Texto: Alasdair Gray. Traducción: Marcelo Cohen.
Los griegos se equivocaron con el sol; decididamente es mujer. Yo la conozco bien. Me visita a menudo, pero no lo suficiente. Prefiere pasearse el tiempo en playas de Mediterráneo con gente más rica, sobre todo extranjeros. Yo nunca me quejo. Viene aquí lo bastante a menudo como para que yo siga teniendo esperanzas. Hasta hoy. Hoy, acaso porque es primavera, llegó de improviso en toda su gloria y me hizo perfectamente feliz.
Yo estaba asombrado, agradecido, y por supuesto lo aprecié adecuadamente. Me quedé tendido, complaciéndome en su calor dorado, un poco narcotizado y somnoliento pero murmurando el tipo de cumplidos de rigor en ocasiones así. Comprendía que ella me hablaba en un tono más insistente, de modo que de vez en cuando yo decía “Sí” o “Mmm”. Al fin ella dijo:
—No me escuchas.
—Sí, te escucho… —Hice un esfuerzo de memoria—. Estabas hablando de tus manchas.
—¿Qué puedo hacer?
—Sinceramente, Sol, no creo que tengan importancia.
—¿Que no tienen importancia? ¿Que no tienen importancia? Claro, para ti es muy fácil. A ti no te toca soportarlas.
Estuve a punto de soltar un quejido. Cada vez que alguien me hace perfectamente feliz va y se convierte en un problema. Junté energía para afrontar el problema.
—El primero que te notó las manchas fue Galileo —le dije—, con su telescopio mejorado, en el siglo dieciséis. Antes de eso te consideraban el más perfecto de los cuerpos celestes.

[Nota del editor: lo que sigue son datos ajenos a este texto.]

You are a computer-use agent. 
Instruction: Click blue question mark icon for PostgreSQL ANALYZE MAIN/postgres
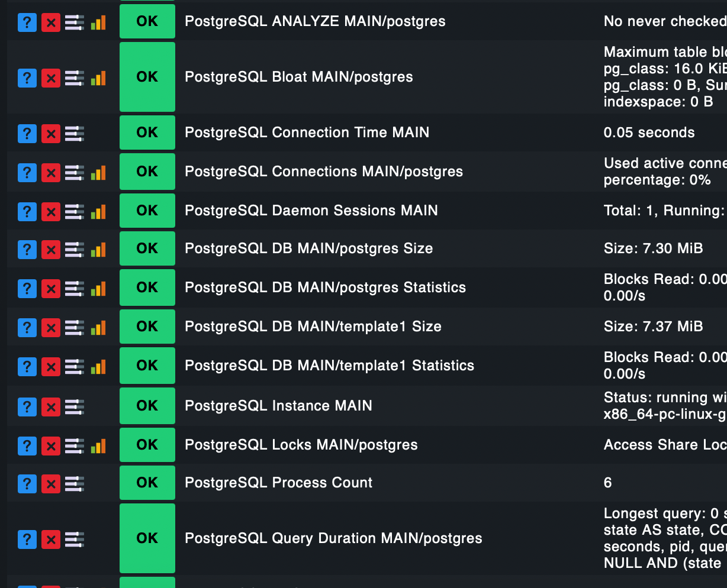click(x=27, y=23)
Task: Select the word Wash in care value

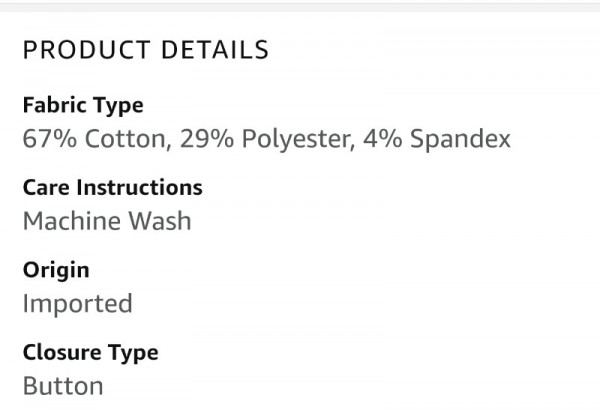Action: click(160, 221)

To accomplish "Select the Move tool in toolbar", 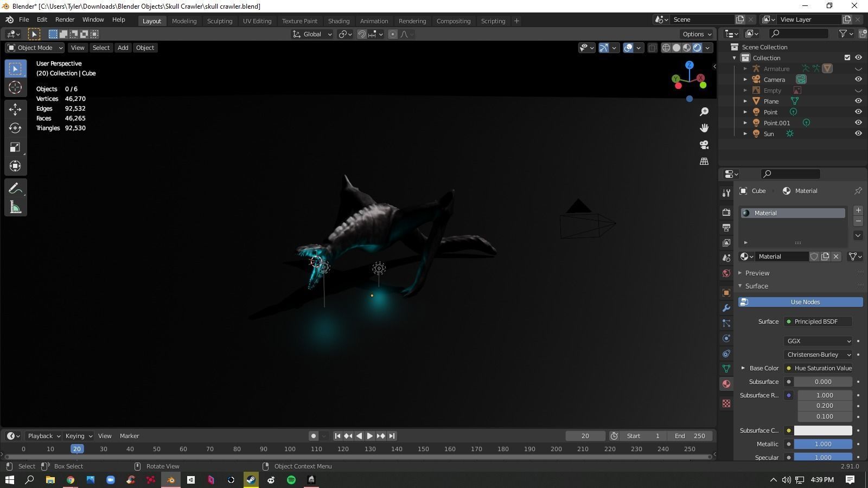I will tap(15, 109).
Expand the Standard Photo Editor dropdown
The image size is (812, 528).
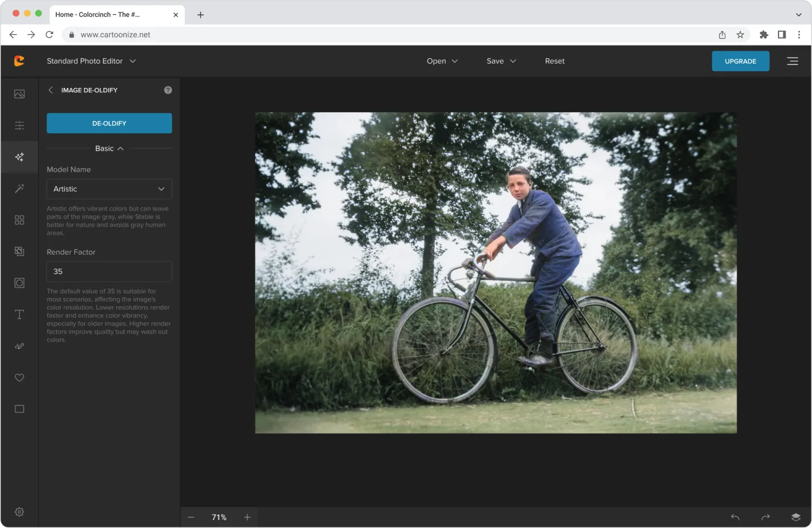91,61
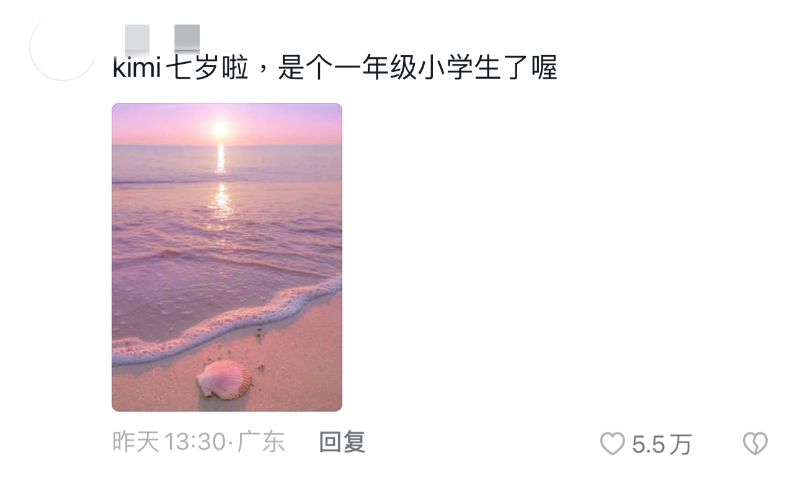
Task: Like the comment with the heart icon
Action: point(612,443)
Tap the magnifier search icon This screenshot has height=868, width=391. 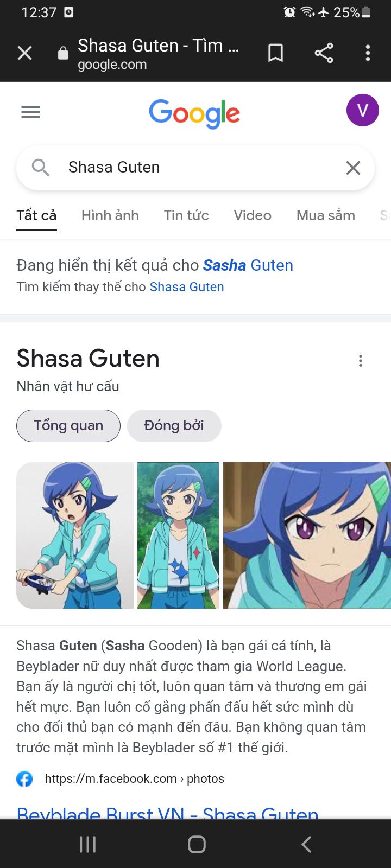[41, 168]
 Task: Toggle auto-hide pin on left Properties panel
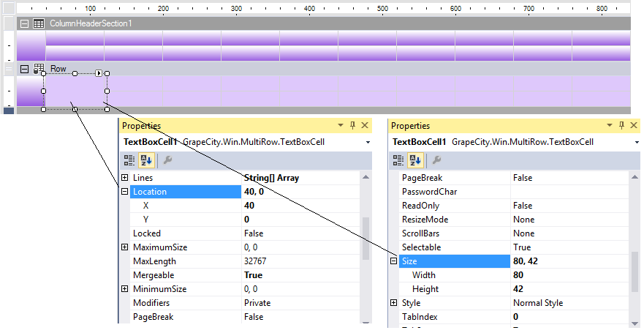[x=352, y=126]
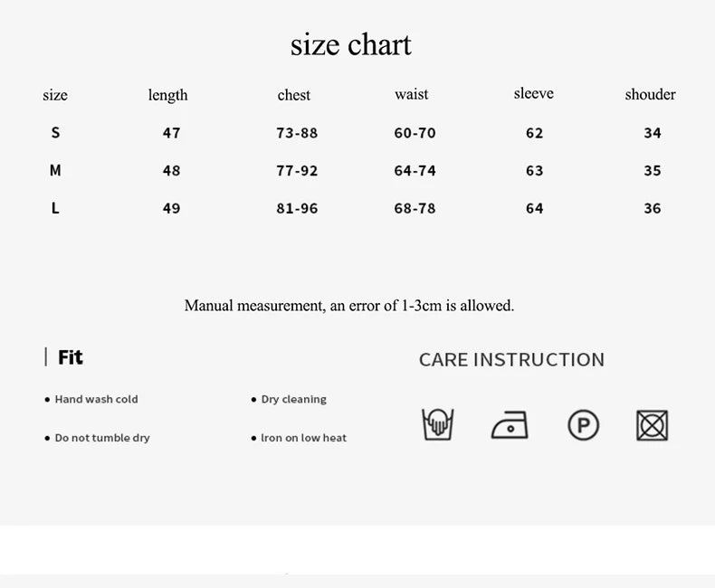715x588 pixels.
Task: Select size S row label
Action: click(55, 133)
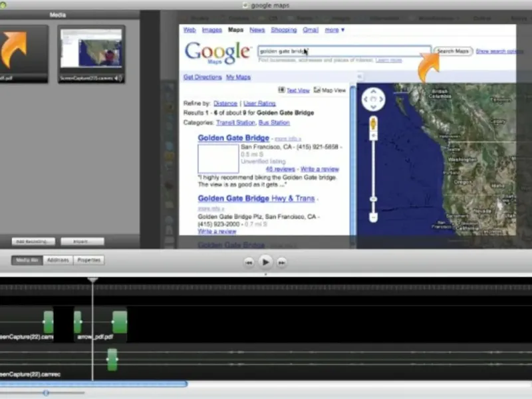532x399 pixels.
Task: Click the timeline zoom slider handle
Action: (46, 392)
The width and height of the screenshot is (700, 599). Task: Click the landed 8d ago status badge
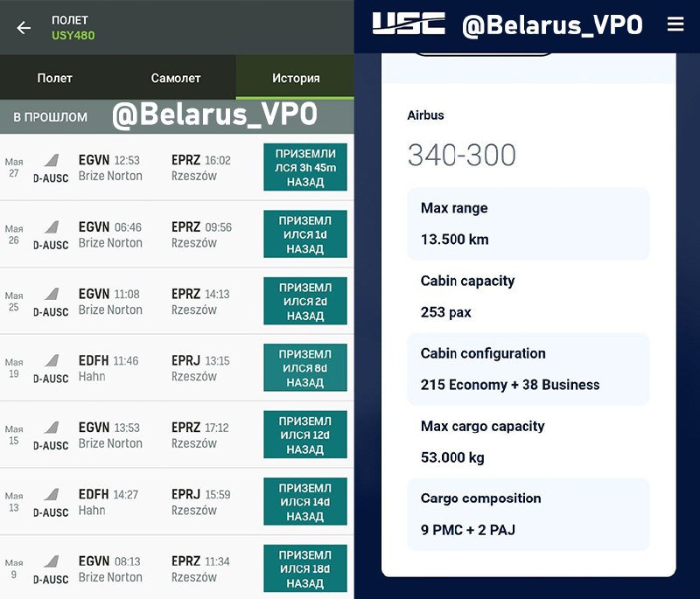click(x=305, y=368)
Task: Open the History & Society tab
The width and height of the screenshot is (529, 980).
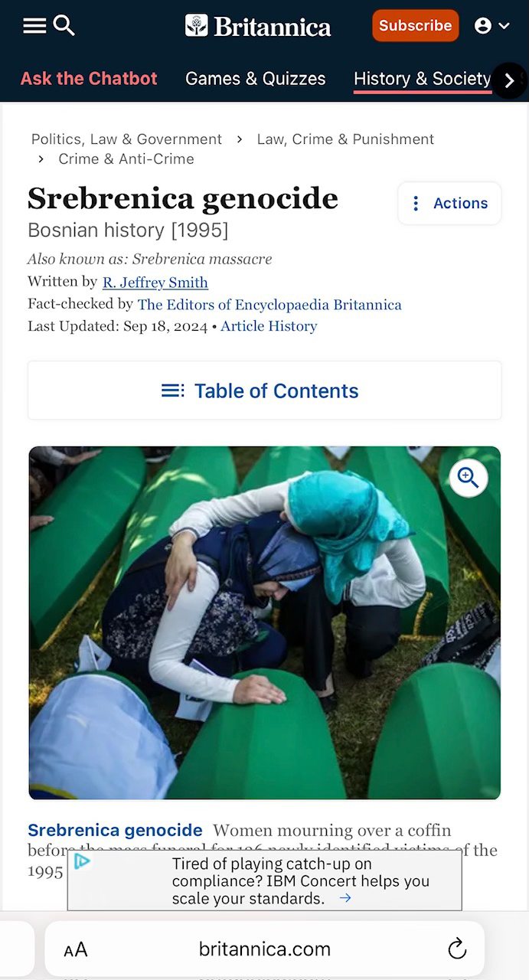Action: pos(422,79)
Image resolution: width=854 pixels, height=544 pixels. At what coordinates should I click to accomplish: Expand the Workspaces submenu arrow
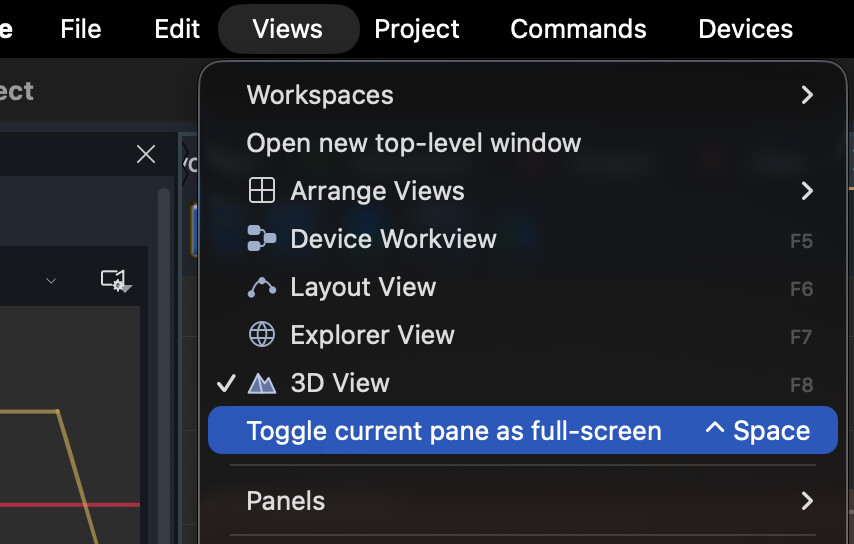click(x=807, y=95)
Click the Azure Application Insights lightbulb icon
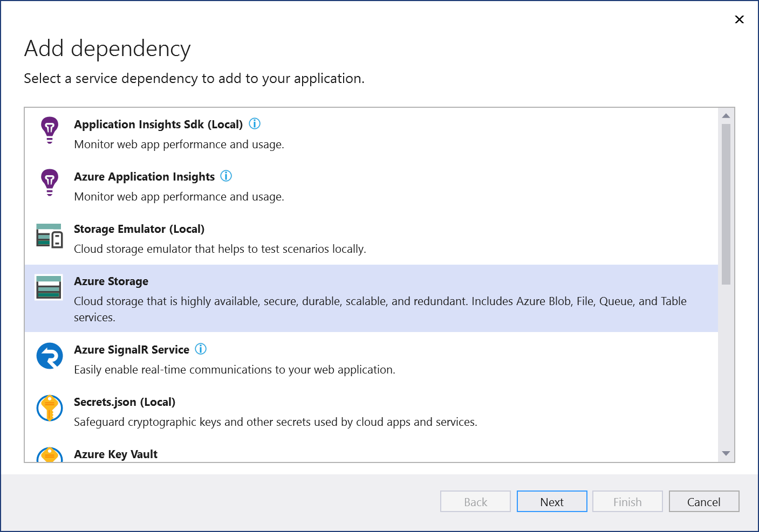Viewport: 759px width, 532px height. point(49,182)
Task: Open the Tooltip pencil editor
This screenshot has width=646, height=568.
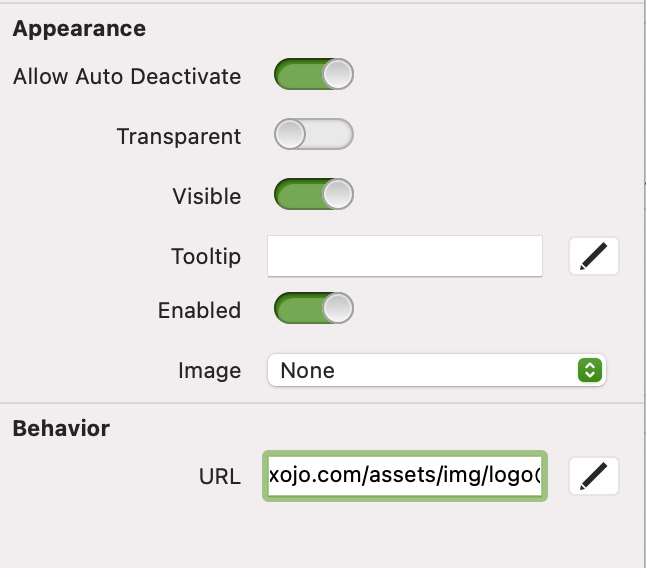Action: coord(594,256)
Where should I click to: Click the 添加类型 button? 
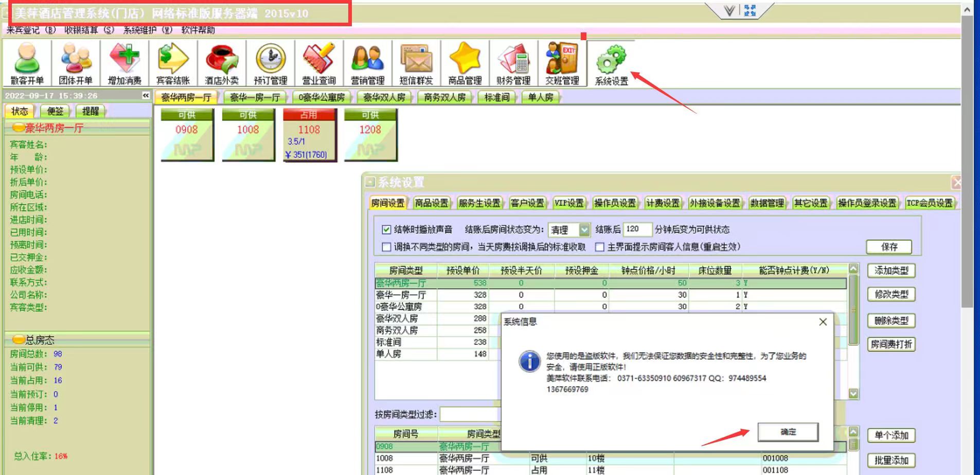pos(891,271)
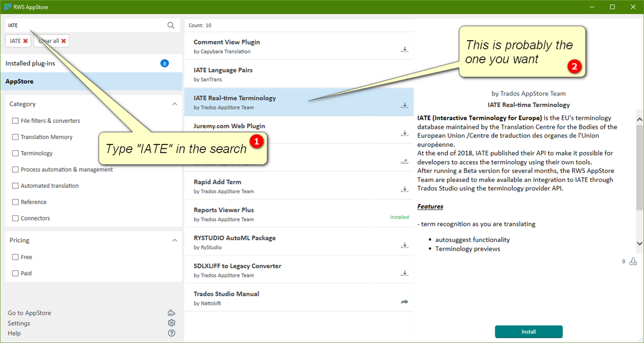Click the question mark icon beside Help
The height and width of the screenshot is (343, 644).
coord(171,333)
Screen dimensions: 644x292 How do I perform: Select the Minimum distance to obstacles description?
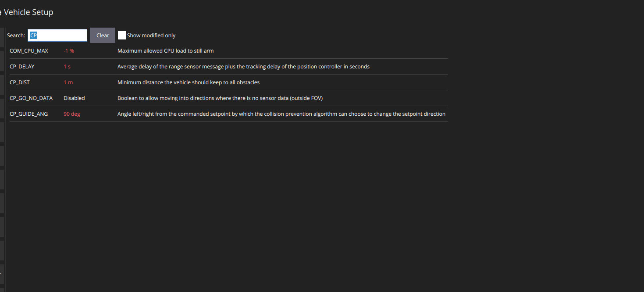pyautogui.click(x=189, y=82)
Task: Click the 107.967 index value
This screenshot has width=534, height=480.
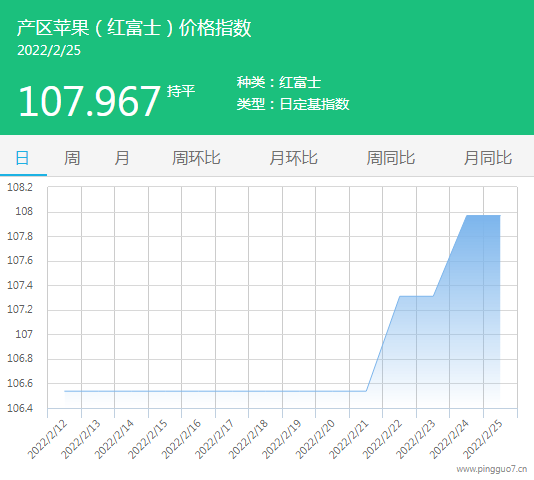Action: [89, 102]
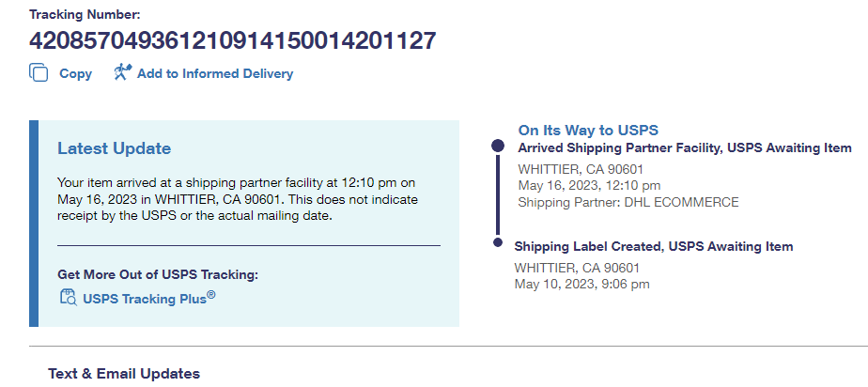Click the Arrived Shipping Partner Facility status title

685,148
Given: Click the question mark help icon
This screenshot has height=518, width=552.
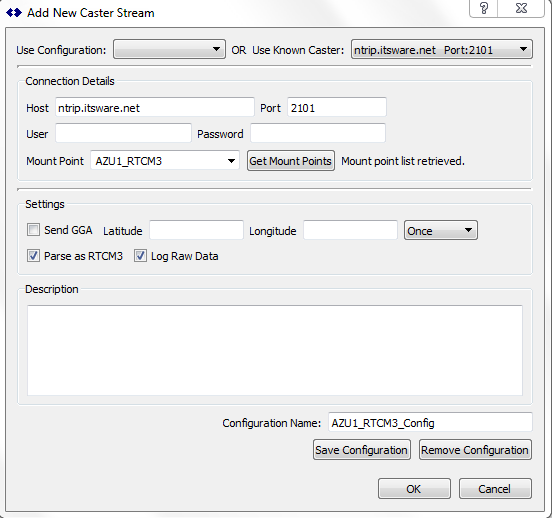Looking at the screenshot, I should 484,8.
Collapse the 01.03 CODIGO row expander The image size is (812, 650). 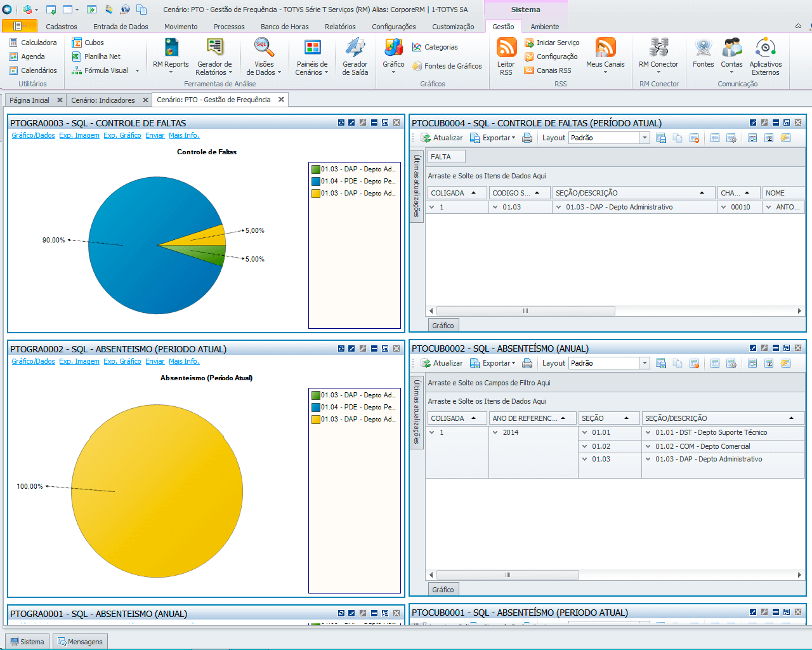coord(495,207)
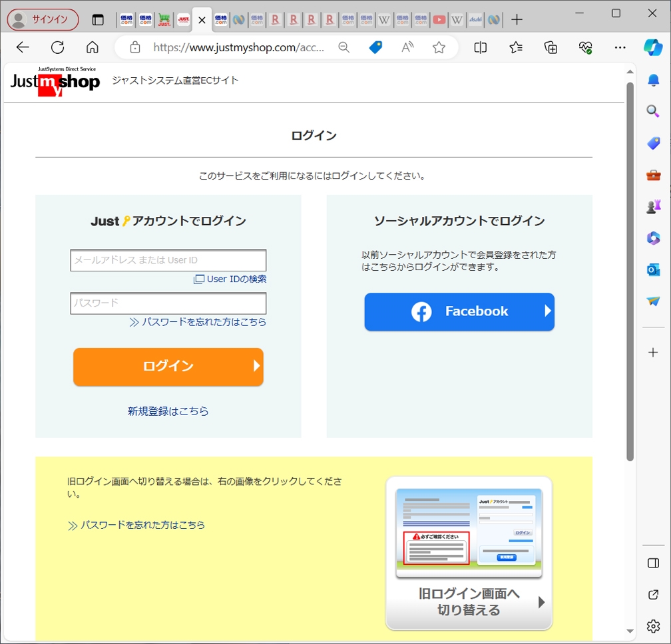Click the orange ログイン button

(168, 367)
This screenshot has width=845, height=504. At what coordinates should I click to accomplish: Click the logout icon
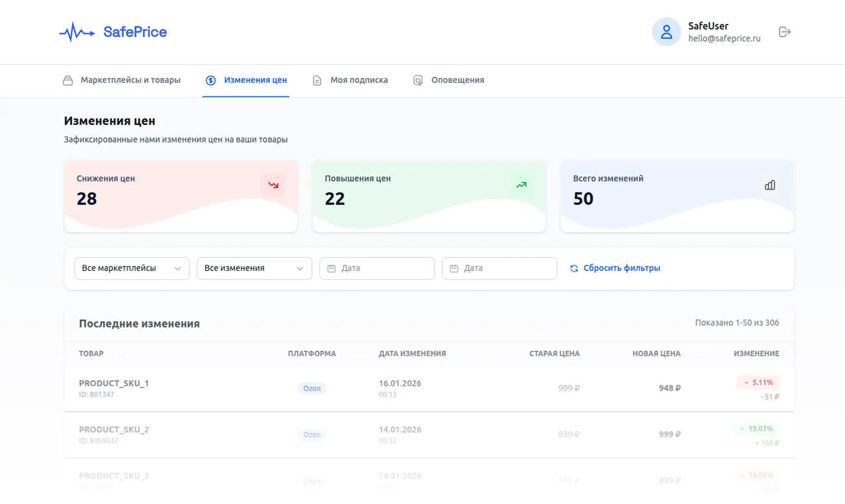(x=785, y=32)
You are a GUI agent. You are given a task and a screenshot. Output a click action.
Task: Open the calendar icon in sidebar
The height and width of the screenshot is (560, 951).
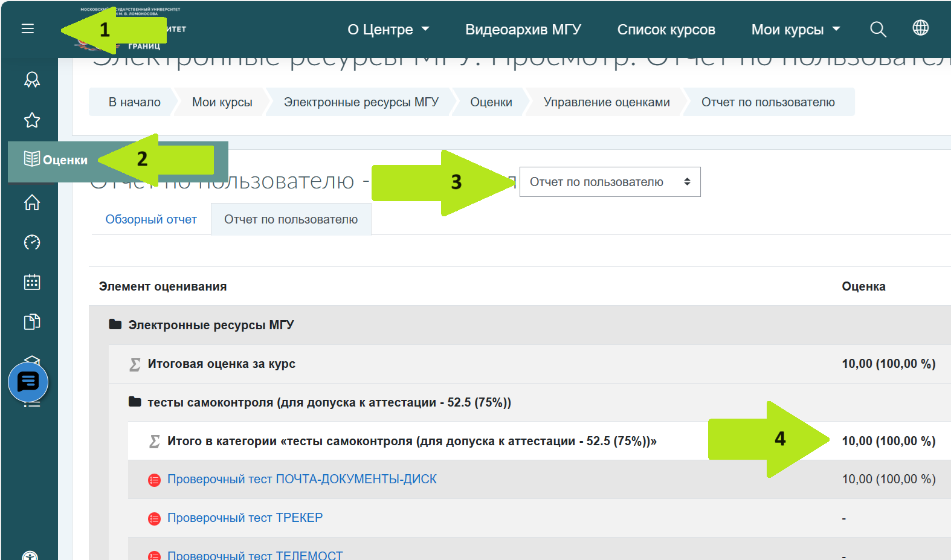coord(32,282)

Dejó escapar un pequeño gemido.
—¡Pero si no son permanentes! —me apresuré a decirle—. ¡Vienen y se van! Están relacionadas con varias cosas buenas como el crecimiento. Cuando tienes un año muy manchado las plantas se vuelven más robustas y crecen más rápido.
Escondió la cara y dijo:
—Nadie es perfecto —dije.
Ella no replicó.
—Aparte de unos pocos físicos y astrónomos de primer nivel —expliqué—, tus manchas no le importan un rábano a nadie.
Ella no dijo nada.
—La luna está llena de manchas y a nadie le parecen desagradables —añadí.
Sol se levantó, dispuesta a irse. La miré horrorizado, demasiado débil para moverme, casi demasiado débil para hablar.
—¿Qué pasa? —susurré.
—Acabas de admitir que cuando me doy vuelta miras otros planetas.
—Por supuesto, pero no adrede. Cualquiera que salga de noche ve la luna de vez en cuando, pero no regularmente como a ti.
—Quizá si me esforzase —dijo—, también te interesarían mis manchas. ¡Qué tonta he sido, creer que dando dando dándome siete días a la semana, cincuenta y dos semanas al año iba a conseguir que me quisieran y apreciaran cuando la gente prefiere a una zorra frívola que si tiene algo de luz es gracias a mí! Bien, he aprendido la lección. De ahora en adelante vendré una vez cada quince días; puede que así también mis manchas les resulten atractivas a los hombres.
Y se habría ido sin una palabra más si yo no me hubiera levantado de un salto a rogarle y suplicarle y decirle un montón de mentiras. Le dije que desde la época de Galileo se había descubierto mucho sobre las manchas solares, que eran un fenómeno electromagnético y quizás curable. Le dije que la próxima vez que nos encontráramos habría estudiado la cuestión y podría recomendarle algo. Así que se fue con más pena que rabia y mañana la veré.
Pero no me cabe ninguna esperanza de que ella vuelva a hacerme feliz. A Sol le interesan más las manchas que los rayos, y está dispuesta a culparme por ellas.